Tidbits of wisdom - Barokong - BN

11 May 2020

Tidbits of wisdom - Barokong

From my Hoover colleague Niall Ferguson

It is not just that Trump bungled his response to the crisis (though he certainly did). Much more troubling is the realisation that the parts of the federal government that are responsible for handling a crisis like this – supposedly, the genuine experts — bungled it too.
The United States Department of Health and Human Services is a mansion with many houses, but the ones that were charged with pandemic preparedness appear to have failed abjectly: not only the Centers for Disease Control and Prevention, but also the Food and Drug Administration and the Public Health Service, as well as the National Disaster Medical System.
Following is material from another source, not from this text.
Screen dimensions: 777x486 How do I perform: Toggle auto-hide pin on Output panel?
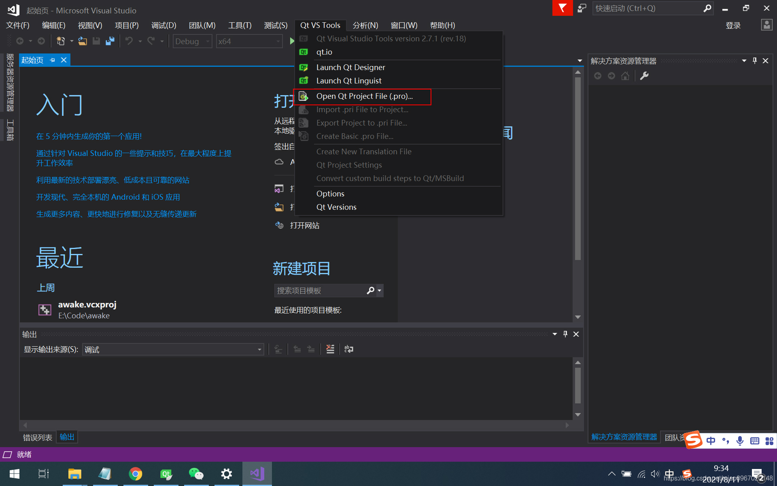565,334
This is not for want of legislation. In 2006 Congress passed a Pandemic and All--Hazards Preparedness Act, in 2013 a Re-authorization Act of the same name, and in June last year a Pandemic and All-Hazards Preparedness and Advanced Innovations Act. In October 2015 the bipartisan Blue Ribbon Study Panel on Biodefense, co-chaired by Joe Lieberman and Tom Ridge, published its first report, calling for better integration of the agencies responsible for biodefence. Last year, it was renamed the Bipartisan Commission on Biodefense ‘to more accurately reflect its work and the urgency of its mission’. On paper, the US was the most pandemic-prepped country in the world.

It’s not just that Trump bungled his response to the crisis; the genuine experts bungled theirs too.
So let’s not pretend that the pandemic illustrates the case for big government. The US already has big government. And this is what it does: agencies, laws, reports, PowerPoint presentations… and then — when the endlessly discussed crisis actually happens — paralysis, followed by panic.
Today, the US has fallen back on the old 20th-century playbook of pandemic pluralism (states do their own thing; in some states a lot of people die), but combining it with the 2009-10 playbook of financial crisis management. The result is insane. A large chunk of the economy has been shut down by government order; meanwhile the national debt explodes, along with the balance sheet of the US Federal Reserve.
Nicholas Bagley, having just offered a course on the history of epidemics at Michigan Law School, wrote this summary of historical experience -- way back on March 4. Plus ça change...

...we focused on a different disease each time we met: cholera, Spanish flu, polio, AIDS, SARS, and Ebola.... Every disease provokes its own unique dread and its own complex public reaction, but themes recurred across outbreaks.

  1. Governments are typically unprepared, disorganized, and resistant to taking steps necessary to contain infectious diseases, especially in their early phases.
  2. Local, state, federal, and global governing bodies are apt to point fingers at one another over who’s responsible for taking action. Clear lines of authority are lacking.
  3. Calibrating the right governmental response is devilishly hard. Do too much and you squander public trust (Swine flu), do too little and people die unnecessarily (AIDS).
  4. Public officials are reluctant to publicize infections for fear of devastating the economy.
  5. Doctors rarely have good treatment options. Nursing care is often what’s needed most. Medical professionals of all kinds work themselves to the bone in the face of extraordinary danger.
  6. In the absence of an effective treatment, the public will reach for unscientific remedies.
  7. No matter what the route of transmission or the effectiveness of quarantine, there’s a desire to physically separate infected people.
  8. Victims of the disease are often thought to deserve the affliction, especially when those victims are mainly from marginalized groups.
  9. We plan, to the extent we plan at all, for the last pandemic. We don’t do enough to plan for the next one.
  10. Historical memory is short. When diseases fall from the headlines, the public forgets and preparation falters.
Not every one of those themes was present for every disease; the doughboys who died of the Spanish flu, for example, were not thought to deserve their fate. But the themes were persistent enough over time to establish a pattern. Nicholas' Reading list:

Charles Rosenberg, The Cholera Years: The United States in 1832, 1849, and 1866. [I read this one. It's great.]

Alfred W. Crosby, America’s Forgotten Pandemic: The Influenza of 1918.

David Oshinsky, Polio: An American Story.

Randy Shilts, And the Band Played On.

Thomas Abraham, Twenty-First Century Plague: The Story of SARS.

David Quammen, Ebola: A Natural and Human History of a Deadly Virus.

Laurie Garrett, Ebola’s Lessons: How the WHO Mishandled the Crisis.